YOUR TASK
Reproduce every one of the items below word for word, line by line.

PROVIDED DATA
··········

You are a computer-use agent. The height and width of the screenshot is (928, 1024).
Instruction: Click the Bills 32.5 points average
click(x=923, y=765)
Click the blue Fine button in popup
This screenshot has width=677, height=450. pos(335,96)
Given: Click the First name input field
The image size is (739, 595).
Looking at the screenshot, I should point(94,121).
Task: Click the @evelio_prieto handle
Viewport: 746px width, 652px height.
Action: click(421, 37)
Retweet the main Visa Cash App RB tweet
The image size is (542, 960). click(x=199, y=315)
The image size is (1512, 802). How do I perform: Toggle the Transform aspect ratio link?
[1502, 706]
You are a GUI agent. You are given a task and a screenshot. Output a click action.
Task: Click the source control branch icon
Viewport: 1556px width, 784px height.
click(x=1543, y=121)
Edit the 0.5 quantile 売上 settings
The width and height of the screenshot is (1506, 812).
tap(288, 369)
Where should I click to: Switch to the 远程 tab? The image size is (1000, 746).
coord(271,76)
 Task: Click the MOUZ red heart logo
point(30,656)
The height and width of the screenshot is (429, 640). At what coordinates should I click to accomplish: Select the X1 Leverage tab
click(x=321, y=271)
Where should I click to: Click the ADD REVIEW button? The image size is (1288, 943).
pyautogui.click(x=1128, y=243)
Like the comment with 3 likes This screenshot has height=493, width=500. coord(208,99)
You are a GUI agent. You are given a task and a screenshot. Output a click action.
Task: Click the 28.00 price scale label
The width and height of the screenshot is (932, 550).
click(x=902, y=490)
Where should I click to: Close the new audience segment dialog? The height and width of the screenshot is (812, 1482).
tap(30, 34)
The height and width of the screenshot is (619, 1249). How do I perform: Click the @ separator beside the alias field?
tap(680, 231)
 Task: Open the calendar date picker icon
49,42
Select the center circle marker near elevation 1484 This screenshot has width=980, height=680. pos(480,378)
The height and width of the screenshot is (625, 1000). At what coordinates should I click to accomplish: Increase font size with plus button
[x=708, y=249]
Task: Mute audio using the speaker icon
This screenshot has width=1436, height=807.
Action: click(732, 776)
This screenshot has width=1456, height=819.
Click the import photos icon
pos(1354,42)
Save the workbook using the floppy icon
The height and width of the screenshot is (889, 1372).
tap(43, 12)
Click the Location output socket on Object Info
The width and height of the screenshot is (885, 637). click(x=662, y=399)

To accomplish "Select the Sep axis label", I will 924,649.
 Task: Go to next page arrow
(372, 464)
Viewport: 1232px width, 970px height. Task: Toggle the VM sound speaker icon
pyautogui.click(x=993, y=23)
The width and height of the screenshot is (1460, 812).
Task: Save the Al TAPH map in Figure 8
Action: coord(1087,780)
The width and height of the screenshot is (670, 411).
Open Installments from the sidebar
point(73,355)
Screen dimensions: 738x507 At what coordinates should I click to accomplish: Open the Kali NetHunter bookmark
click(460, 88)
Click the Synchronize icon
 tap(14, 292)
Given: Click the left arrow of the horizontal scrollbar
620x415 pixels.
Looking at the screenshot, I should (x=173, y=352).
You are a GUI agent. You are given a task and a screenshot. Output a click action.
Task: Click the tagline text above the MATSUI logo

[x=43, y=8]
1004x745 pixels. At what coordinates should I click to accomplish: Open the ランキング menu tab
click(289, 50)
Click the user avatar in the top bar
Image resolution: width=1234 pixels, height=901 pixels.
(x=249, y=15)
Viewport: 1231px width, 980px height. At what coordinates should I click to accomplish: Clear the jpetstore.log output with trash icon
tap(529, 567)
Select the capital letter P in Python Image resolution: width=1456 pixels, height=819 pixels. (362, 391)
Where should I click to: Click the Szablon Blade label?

··········

OUTPUT OF THE TASK
You are a computer-use agent. The height and width of the screenshot is (928, 1024).
Instruction: Click the Bills 32.5 points average
click(x=923, y=765)
Click the blue Fine button in popup
This screenshot has width=677, height=450. pos(335,96)
Given: Click the First name input field
The image size is (739, 595).
Looking at the screenshot, I should point(94,121).
Task: Click the @evelio_prieto handle
Viewport: 746px width, 652px height.
Action: click(421, 37)
Retweet the main Visa Cash App RB tweet
The image size is (542, 960). click(x=199, y=315)
The image size is (1512, 802). How do I perform: Toggle the Transform aspect ratio link?
[1502, 706]
You are a GUI agent. You are given a task and a screenshot. Output a click action.
Task: Click the source control branch icon
Viewport: 1556px width, 784px height.
click(x=1543, y=121)
Edit the 0.5 quantile 売上 settings
The width and height of the screenshot is (1506, 812).
tap(288, 369)
Where should I click to: Switch to the 远程 tab? The image size is (1000, 746).
coord(271,76)
 Task: Click the MOUZ red heart logo
point(30,656)
The height and width of the screenshot is (429, 640). At what coordinates should I click to accomplish: Select the X1 Leverage tab
click(x=321, y=271)
Where should I click to: Click the ADD REVIEW button? The image size is (1288, 943).
pyautogui.click(x=1128, y=243)
Like the comment with 3 likes This screenshot has height=493, width=500. coord(208,99)
You are a GUI agent. You are given a task and a screenshot. Output a click action.
Task: Click the 28.00 price scale label
The width and height of the screenshot is (932, 550).
click(x=902, y=490)
Where should I click to: Close the new audience segment dialog? The height and width of the screenshot is (812, 1482).
tap(30, 34)
The height and width of the screenshot is (619, 1249). How do I perform: Click the @ separator beside the alias field?
tap(680, 231)
 Task: Open the calendar date picker icon
49,42
Select the center circle marker near elevation 1484 This screenshot has width=980, height=680. pos(480,378)
The height and width of the screenshot is (625, 1000). At what coordinates should I click to accomplish: Increase font size with plus button
[x=708, y=249]
Task: Mute audio using the speaker icon
This screenshot has width=1436, height=807.
Action: click(732, 776)
This screenshot has width=1456, height=819.
Click the import photos icon
pos(1354,42)
Save the workbook using the floppy icon
The height and width of the screenshot is (889, 1372).
tap(43, 12)
Click the Location output socket on Object Info
The width and height of the screenshot is (885, 637). click(x=662, y=399)

To accomplish "Select the Sep axis label", I will 924,649.
 Task: Go to next page arrow
(372, 464)
Viewport: 1232px width, 970px height. Task: Toggle the VM sound speaker icon
pyautogui.click(x=993, y=23)
The width and height of the screenshot is (1460, 812).
Task: Save the Al TAPH map in Figure 8
Action: coord(1087,780)
The width and height of the screenshot is (670, 411).
Open Installments from the sidebar
point(73,355)
Screen dimensions: 738x507 At what coordinates should I click to accomplish: Open the Kali NetHunter bookmark
click(460, 88)
Click the Synchronize icon
 tap(14, 292)
Given: Click the left arrow of the horizontal scrollbar
620x415 pixels.
Looking at the screenshot, I should (x=173, y=352).
You are a GUI agent. You are given a task and a screenshot. Output a click action.
Task: Click the tagline text above the MATSUI logo

[x=43, y=8]
1004x745 pixels. At what coordinates should I click to accomplish: Open the ランキング menu tab
click(289, 50)
Click the user avatar in the top bar
Image resolution: width=1234 pixels, height=901 pixels.
(x=249, y=15)
Viewport: 1231px width, 980px height. At what coordinates should I click to accomplish: Clear the jpetstore.log output with trash icon
tap(529, 567)
Select the capital letter P in Python Image resolution: width=1456 pixels, height=819 pixels. (362, 391)
Where should I click to: Click the Szablon Blade label?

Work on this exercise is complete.